As another perspective, Message Passing is designed as a way to facilitate parallel processing on heterogeneous distributed systems with distributed memory. Applications that use it are probably designed to have minimal use of shared data and do most of their computation on local memory, with communication via small-sized sends/receives over the network. It doesn't seem like you can improve upon this model by implementing a shared address space, since that really is just a layer of abstraction, and would require additional synchronization that would still at the low level be implemented by point-to-point sends and receives.


I am sure message passing has some overhead in establishing a connection before actual data is exchanged. In this we want to minimize that overhead by doing communication en masse.


Each of the processes are trying to send, but the send calls won't get to return because none of the processes are receiving. Will the deadlock still happen if we moved up line 16d to before line 16b?

Can't seem to remember, was this slide (and those following) covered in lecture?


@eatnow I think that still might deadlock since then all the threads will be waiting for RECEIVE to return, but no one has sent any messages. If we still wanted to use blocking calls, we can probably just have thread 0 be the master initially and send out all the necessary data to threads 1, 2, ... nprocs - 1. I'm not sure whether this has significant performance implications, since majority of the cost is probably in the main computation itself rather then copying of data.

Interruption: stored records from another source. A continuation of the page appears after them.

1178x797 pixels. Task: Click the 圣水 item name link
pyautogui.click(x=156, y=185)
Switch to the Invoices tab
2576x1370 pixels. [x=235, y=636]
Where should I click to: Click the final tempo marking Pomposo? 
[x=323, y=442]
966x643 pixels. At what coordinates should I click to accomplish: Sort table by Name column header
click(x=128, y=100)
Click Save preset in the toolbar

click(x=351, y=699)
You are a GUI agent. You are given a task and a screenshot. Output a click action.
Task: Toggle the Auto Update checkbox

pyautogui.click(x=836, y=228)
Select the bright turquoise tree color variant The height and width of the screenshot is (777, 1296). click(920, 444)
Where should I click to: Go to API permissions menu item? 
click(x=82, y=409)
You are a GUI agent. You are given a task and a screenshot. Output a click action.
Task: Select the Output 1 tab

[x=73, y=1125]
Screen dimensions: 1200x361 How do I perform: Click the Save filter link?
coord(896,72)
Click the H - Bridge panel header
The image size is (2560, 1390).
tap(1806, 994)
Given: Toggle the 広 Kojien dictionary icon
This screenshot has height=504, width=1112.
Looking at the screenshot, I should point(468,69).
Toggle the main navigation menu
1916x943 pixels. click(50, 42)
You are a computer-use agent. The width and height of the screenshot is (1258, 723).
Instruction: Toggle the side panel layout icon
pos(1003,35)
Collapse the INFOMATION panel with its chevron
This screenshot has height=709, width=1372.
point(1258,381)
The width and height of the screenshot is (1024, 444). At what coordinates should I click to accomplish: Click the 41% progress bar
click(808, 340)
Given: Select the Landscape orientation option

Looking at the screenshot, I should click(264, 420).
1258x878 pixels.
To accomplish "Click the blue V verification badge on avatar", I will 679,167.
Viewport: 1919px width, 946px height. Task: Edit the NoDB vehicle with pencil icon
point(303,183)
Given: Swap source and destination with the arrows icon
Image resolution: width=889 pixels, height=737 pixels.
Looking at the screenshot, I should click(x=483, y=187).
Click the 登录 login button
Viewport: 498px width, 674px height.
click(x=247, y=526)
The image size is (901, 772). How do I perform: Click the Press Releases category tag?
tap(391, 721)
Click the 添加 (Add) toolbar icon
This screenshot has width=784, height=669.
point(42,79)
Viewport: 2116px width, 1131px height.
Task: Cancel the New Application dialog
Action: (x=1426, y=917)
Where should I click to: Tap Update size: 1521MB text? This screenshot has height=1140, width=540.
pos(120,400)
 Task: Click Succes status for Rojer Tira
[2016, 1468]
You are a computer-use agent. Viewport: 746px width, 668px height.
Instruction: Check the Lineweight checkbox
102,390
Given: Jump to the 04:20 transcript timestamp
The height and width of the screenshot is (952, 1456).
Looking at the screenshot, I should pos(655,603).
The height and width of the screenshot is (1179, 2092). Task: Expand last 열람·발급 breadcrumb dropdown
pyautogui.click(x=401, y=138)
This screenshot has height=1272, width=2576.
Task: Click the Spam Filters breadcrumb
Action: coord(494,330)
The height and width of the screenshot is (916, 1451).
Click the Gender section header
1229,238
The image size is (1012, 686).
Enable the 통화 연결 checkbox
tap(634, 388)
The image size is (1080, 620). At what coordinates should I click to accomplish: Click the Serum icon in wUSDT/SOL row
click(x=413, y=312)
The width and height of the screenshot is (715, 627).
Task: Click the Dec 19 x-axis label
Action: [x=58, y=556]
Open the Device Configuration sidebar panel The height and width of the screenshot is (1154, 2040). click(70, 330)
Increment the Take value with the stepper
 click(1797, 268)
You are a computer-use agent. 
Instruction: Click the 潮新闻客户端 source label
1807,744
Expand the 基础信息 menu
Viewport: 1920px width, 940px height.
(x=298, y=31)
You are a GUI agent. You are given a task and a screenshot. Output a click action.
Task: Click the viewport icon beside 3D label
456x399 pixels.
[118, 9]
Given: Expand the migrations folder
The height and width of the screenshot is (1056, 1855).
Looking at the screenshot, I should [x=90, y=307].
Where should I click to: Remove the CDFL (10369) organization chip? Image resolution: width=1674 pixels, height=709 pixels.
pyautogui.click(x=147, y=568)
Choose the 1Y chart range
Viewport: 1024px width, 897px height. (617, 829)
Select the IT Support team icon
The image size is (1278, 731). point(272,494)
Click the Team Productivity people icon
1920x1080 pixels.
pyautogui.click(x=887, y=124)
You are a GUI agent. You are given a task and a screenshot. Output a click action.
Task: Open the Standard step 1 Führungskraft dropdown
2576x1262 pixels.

@eatnow I am beginning to believe that you're right. If you moved up line 16d, then I think what would happen is all pid's except for 0 would send, and 0 would go to receive. 0 would receive from 1, and then 1 would go receive from 2, and so on. Once these are all done, all pid's from 0 to nprocs-1 will be sending, and nprocs-1 will be the first to receive. It will receive from nprocs-2, which will then go receive from nprocs-3, all the way down to 0. The problem with this is that this is basically sequential. Other solutions such as having even and odd numbered rows taking turns sending and receiving would be more parallel.


It seems to me that blocking send and receive are only useful when you already know which will be sending and which will be receiving. Since both does not return unless data is completely sent/received, it feels like work needs to be specified clearly for all the processors.


The one downside of the two variants presented in the previous slides is that they must wait for the copy of data into the network buffer to complete. So I think one reason to use async non-blocking is when a routine has to complete its task within a very short time frame. If this routine were to use async blocking, it might take too long if the data being sent was big.

I see two challenges to using async non-blocking. First is that there needs to be some sort of synchronization code to ensure that "nothing bad happens". (Concurrent SEND, modifying the buffer specified by SEND, etc). In the two other variants, the synchronization was happening within SEND and RECV. But in async non-blocking, this needs to happen outside of SEND and RECV.

The second challenge is that there needs to be some thread/task/worker that actually handles the copying of data specified by SEND into the network buffer. And there are other related issues, such as when and who spawns this worker, and how they are scheduled.


I'm still a bit confused between data-parallel and shared address space. It seems that data-parallel does sometimes involve loads and stores on a shared address space (like in the example on slide 30). Is the only difference in the synchronization, as in forall handles the assignment and synchronization while in shared address space each "thread" is responsible for finding its own assignment (through something like threadId)?


Great question! I wouldn't pull hairs about the differences because many real programming frameworks are combinations of these ideas, but there are some clear differences in how one thinks about how to express a program in each model. What might those be? One similarity is that both the data-parallel ("streaming") and shared address space models, in the simple form I talked about here, adopt a single global shared address space.